**Material shown**
--- --- ---
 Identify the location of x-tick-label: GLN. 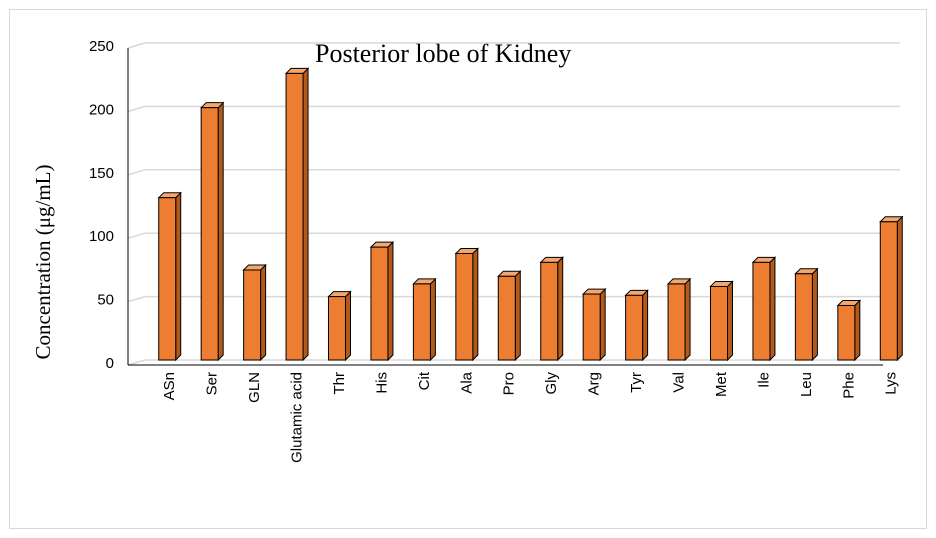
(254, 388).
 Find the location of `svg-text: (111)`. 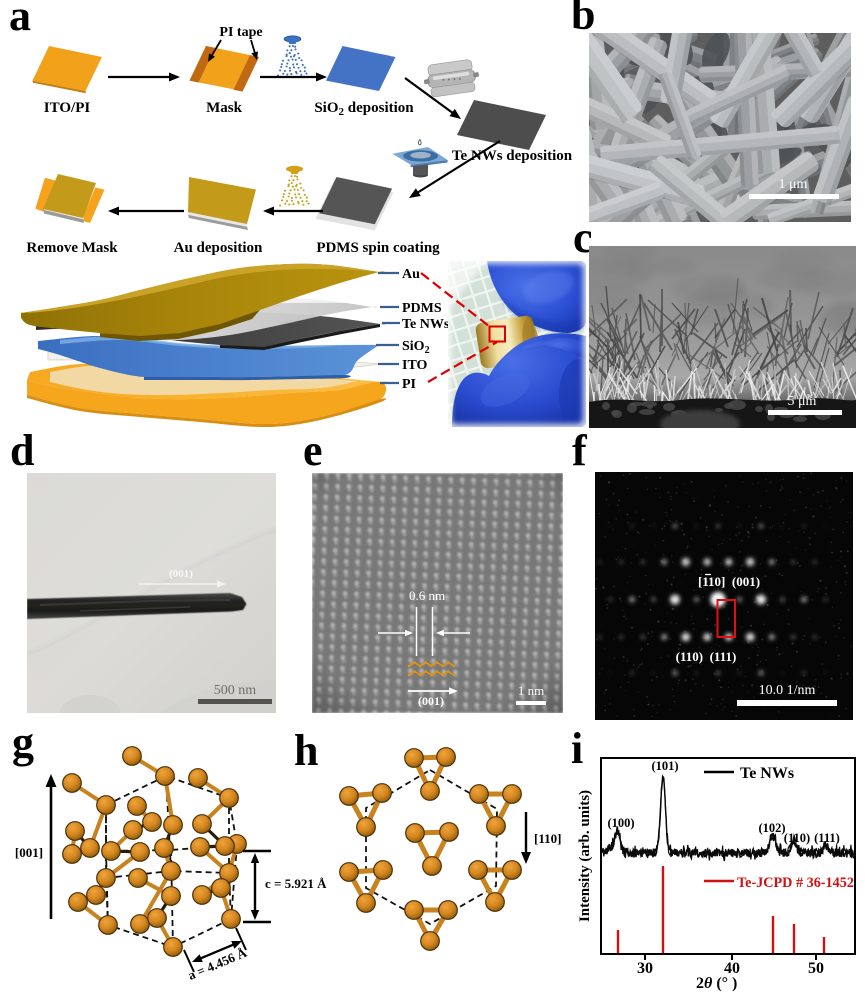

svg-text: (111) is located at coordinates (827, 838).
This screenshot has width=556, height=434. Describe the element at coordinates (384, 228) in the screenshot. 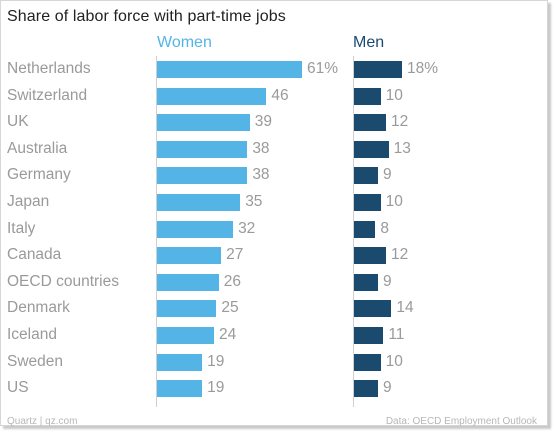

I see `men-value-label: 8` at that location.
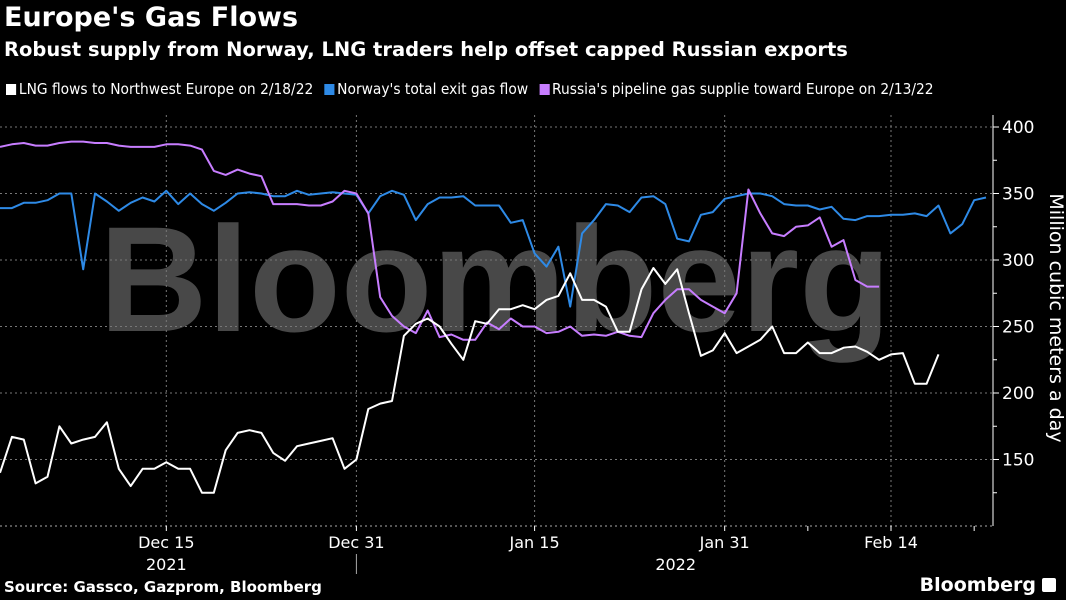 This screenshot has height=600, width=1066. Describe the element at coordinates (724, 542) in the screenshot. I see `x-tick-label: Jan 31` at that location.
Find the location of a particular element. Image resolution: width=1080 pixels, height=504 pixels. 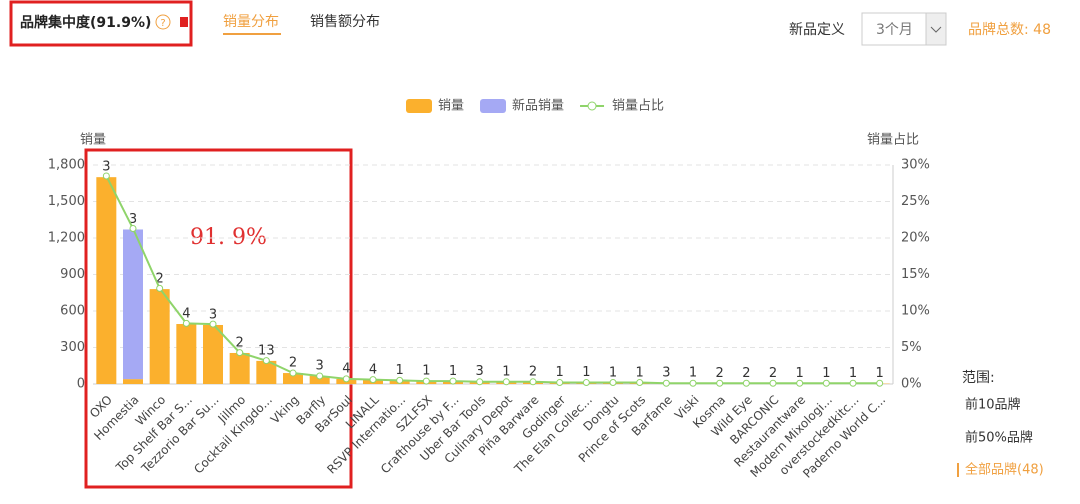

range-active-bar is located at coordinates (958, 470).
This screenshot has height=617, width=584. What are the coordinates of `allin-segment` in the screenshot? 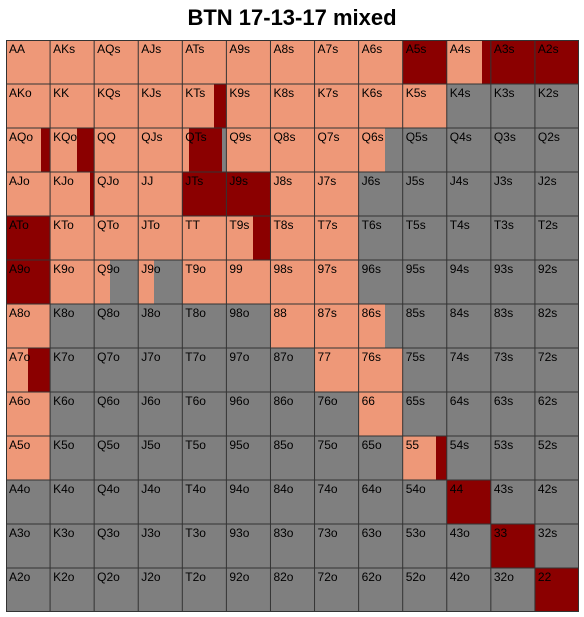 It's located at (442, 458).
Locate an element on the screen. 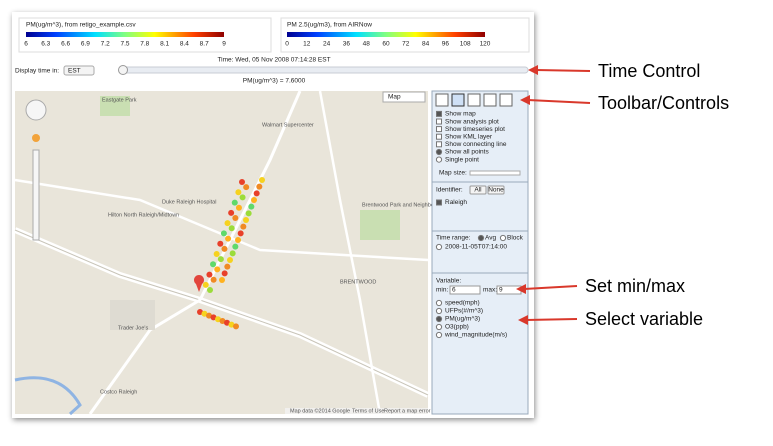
--- --- ---
**Exercise directions**
Copy the items word for word, beginning with the first line and stopping after the line that contains "svg-text: (111) is". Leave the pictures out of your copy.

**Solved exercise**
 Identify the location of x-tick-label: GLN. 
(254, 388).
 Find the location of `svg-text: (111)`. 

svg-text: (111) is located at coordinates (827, 838).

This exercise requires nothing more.